Temporary custody is when you have legal custody over the child for a specific, period of time and during that time, you (not the parents) have decision-making power for the child (i.e., you have the right to consent to all necessary medical and dental care, to get copies of the child’s records, to enroll the child in school, etc). You may file a petition for temporary legal custody of the child if:

  • you have the signed, notarized consent of the child’s legal parents; or
  • the child is living with you and you are caring full time for the child in the role of a substitute parent.2

Temporary custody can granted over a parent’s objection. If one or both of the parents object to you having temporary custody, you have to prove that the child’s parents are unfit to provide the proper care and control of the child because the parent has abused, abandoned, or neglected the child. If you do get temporary custody, the court can order visitation rights to the parent(s) and a reasonable transition plan that provides for the return of custody back to the parent(s) if it is in the child’s best interests to do so.3

Concurrent custody is when you and the parent(s) both have custody rights to the child for a specific, temporary period of time.4 Concurrent custody does not eliminate or lessen the custodial rights of the child’s parent(s) and they can get physical custody of the child back at any time. Concurrent custody can only be granted when both parents agree to it - if one parent objects, you cannot get concurrent custody.5

You may file a petition for concurrent custody of the child if:

  • you have the signed, notarized consent of the child’s legal parents; or
  • the child is living with you and you are caring full time for the child in the role of a substitute parent and both of the following are true:
    • you currently have physical custody of the child or you have had physical custody for at least 10 days in any 30-day period within the last 12 months; and
    • you do not have signed, written documentation from a parent that would allow you to do all of the things necessary to care for the child instead of the parent (since that would be what you would get with temporary legal custody, not concurrent custody).6

Note: Either a temporary or concurrent custody can entitle you to collect child support.7

1 F.S.A. §§ 751.011(2); 39.01(29)
2 F.S.A. § 751.02(1)
3 F.S.A. § 751.05(3)(b) & (4)(b)
4 F.S.A. § 751.011(1)
5 F.S.A § 751.05(3)(a)
6 F.S.A § 751.02(2)
7 F.S.A. § 751.05(5)(b)

If a child is living with the putative father, can he get temporary custody (parental responsibility) of the child?

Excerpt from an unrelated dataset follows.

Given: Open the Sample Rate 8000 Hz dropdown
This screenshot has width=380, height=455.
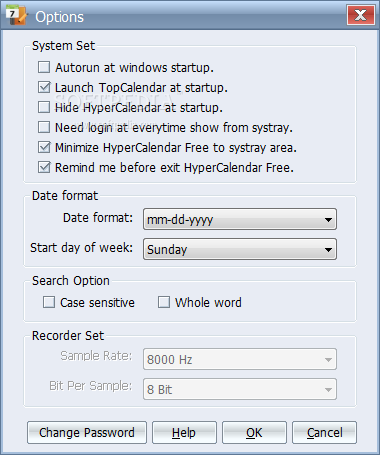Looking at the screenshot, I should (x=240, y=359).
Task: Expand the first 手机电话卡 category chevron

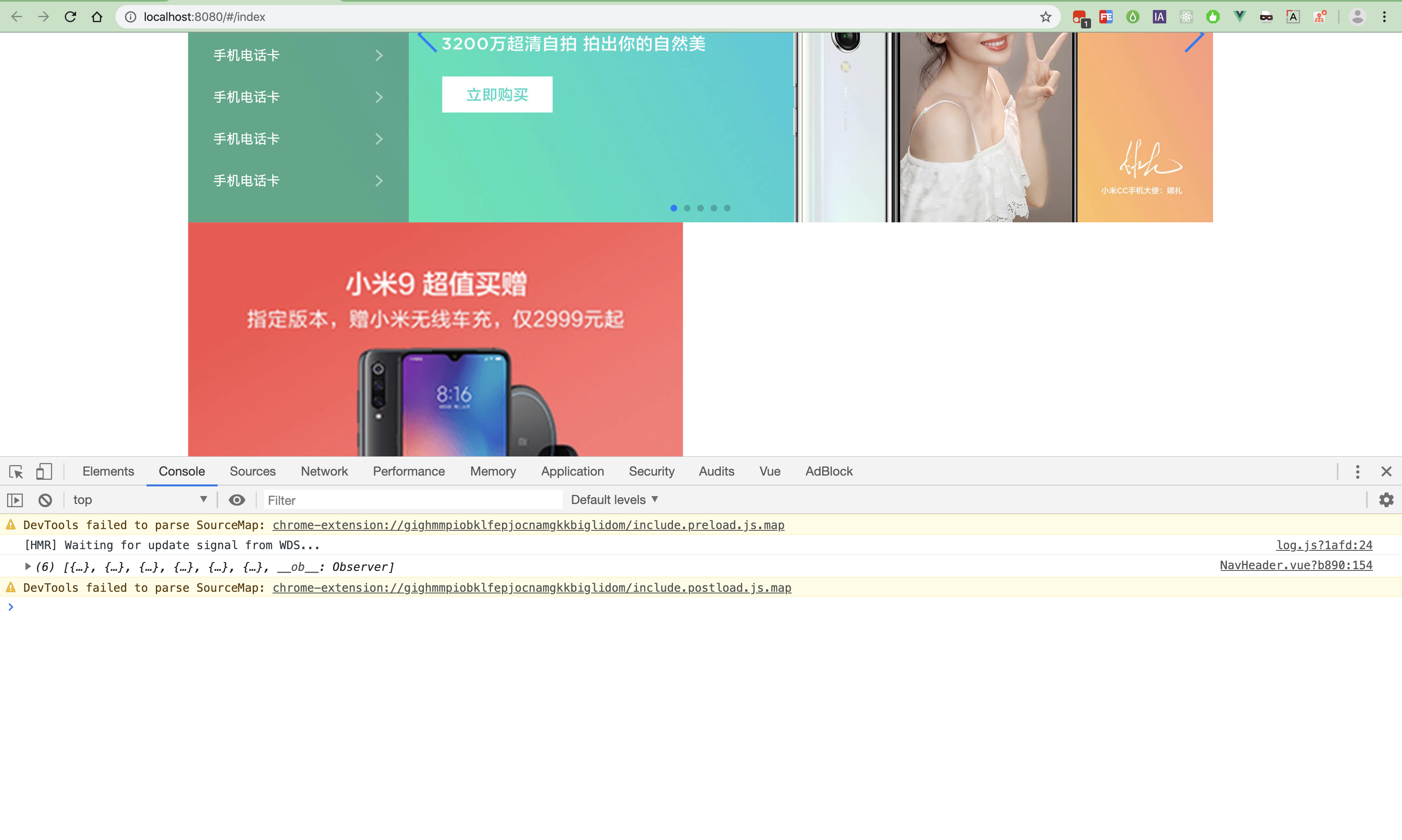Action: pos(379,55)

A “putative father,” which is a man who believes he is the father but cannot prove it because the mother is absent, who is caring for a child whom he believes is his, may file a petition to determine paternity. He can also ask the judge to issue an order that establishes a temporary legal custody relationship between him and the child during the proceeding. The court will likely order a DNA test1 and then enter an order creating a legal relationship between the father and the child, award child support, if applicable, and time-sharing for the mother, if applicable.